La folla a poco a poco si diradò e la luce di un lampione scintillò contro i vetri di una finestra. Un’ombra apparve su una parete verdolina di un appartamento al primo piano, oppure immaginò soltanto una figura che si dileguava in una stanza. Qualche bambino da lontano, con la maglia del Boca e del San Lorenzo mescolate in un’unica festa, tirava calci a una palla, che andava storta e procedeva a balzelloni.

Il cielo gli parve viola e poi giallo, arancione, e poi bianco. Aveva chiuso gli occhi anche lui, per vedere meglio quella palla che ruzzolava nell’aria, per sentire meglio la voce di Macedonio, che continuava a parlottare lanciando una frase ogni tanto nel vuoto, come un ubriaco troppo sobrio.

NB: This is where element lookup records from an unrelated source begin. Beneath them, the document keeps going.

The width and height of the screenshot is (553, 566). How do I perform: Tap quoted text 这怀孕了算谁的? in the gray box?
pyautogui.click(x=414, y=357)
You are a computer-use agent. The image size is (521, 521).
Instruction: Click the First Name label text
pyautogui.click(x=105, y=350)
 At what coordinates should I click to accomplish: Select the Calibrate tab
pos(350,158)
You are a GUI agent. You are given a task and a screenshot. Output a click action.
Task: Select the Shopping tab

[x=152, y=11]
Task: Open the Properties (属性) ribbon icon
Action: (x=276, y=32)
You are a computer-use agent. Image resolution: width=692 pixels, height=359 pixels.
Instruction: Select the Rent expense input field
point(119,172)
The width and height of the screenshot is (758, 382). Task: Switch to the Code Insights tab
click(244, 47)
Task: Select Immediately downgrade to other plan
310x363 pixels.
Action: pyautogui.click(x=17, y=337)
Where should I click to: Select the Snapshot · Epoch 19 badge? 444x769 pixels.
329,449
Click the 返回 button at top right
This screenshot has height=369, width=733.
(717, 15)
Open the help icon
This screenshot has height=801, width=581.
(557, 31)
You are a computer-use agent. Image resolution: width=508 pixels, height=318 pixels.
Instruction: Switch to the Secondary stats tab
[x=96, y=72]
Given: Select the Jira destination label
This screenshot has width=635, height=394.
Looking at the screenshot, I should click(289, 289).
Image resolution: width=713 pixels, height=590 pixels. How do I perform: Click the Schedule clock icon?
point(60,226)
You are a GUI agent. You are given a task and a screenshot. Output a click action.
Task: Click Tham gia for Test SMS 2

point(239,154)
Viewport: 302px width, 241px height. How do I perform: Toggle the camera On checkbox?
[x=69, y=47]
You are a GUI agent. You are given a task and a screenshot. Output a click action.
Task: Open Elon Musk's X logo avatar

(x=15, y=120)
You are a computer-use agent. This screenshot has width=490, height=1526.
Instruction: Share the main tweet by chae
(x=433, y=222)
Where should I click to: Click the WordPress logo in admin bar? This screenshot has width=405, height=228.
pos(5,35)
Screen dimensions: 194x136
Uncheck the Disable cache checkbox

  Avrebbe voluto dare ancora qualche suggerimento alla notte, indurla a farsi carpire, guidare verso un altro luogo. Perché lo accompagnasse dovunque, dove lui sarebbe voluto andare. Posti che non sapeva, che non conosceva ancora. Luoghi della memoria forse, o di un’altra vita. Magari di quella che sarebbe potuta essere proprio la sua, se nella sua non ci fossero stati le circostanze e le situazioni specifiche, i fatti e gli accidenti solitamente attribuiti al caso. E poi il suo carattere, la sua vena di tristezza, una specie di accidia che aveva, il lavoro del niente, della tenace vanità che aspettava ogni gesto al varco, non appena lui si fosse distratto, non appena avesse lasciato la presa di quella cosa misteriosa e lontana che gli sembrava ora la vita.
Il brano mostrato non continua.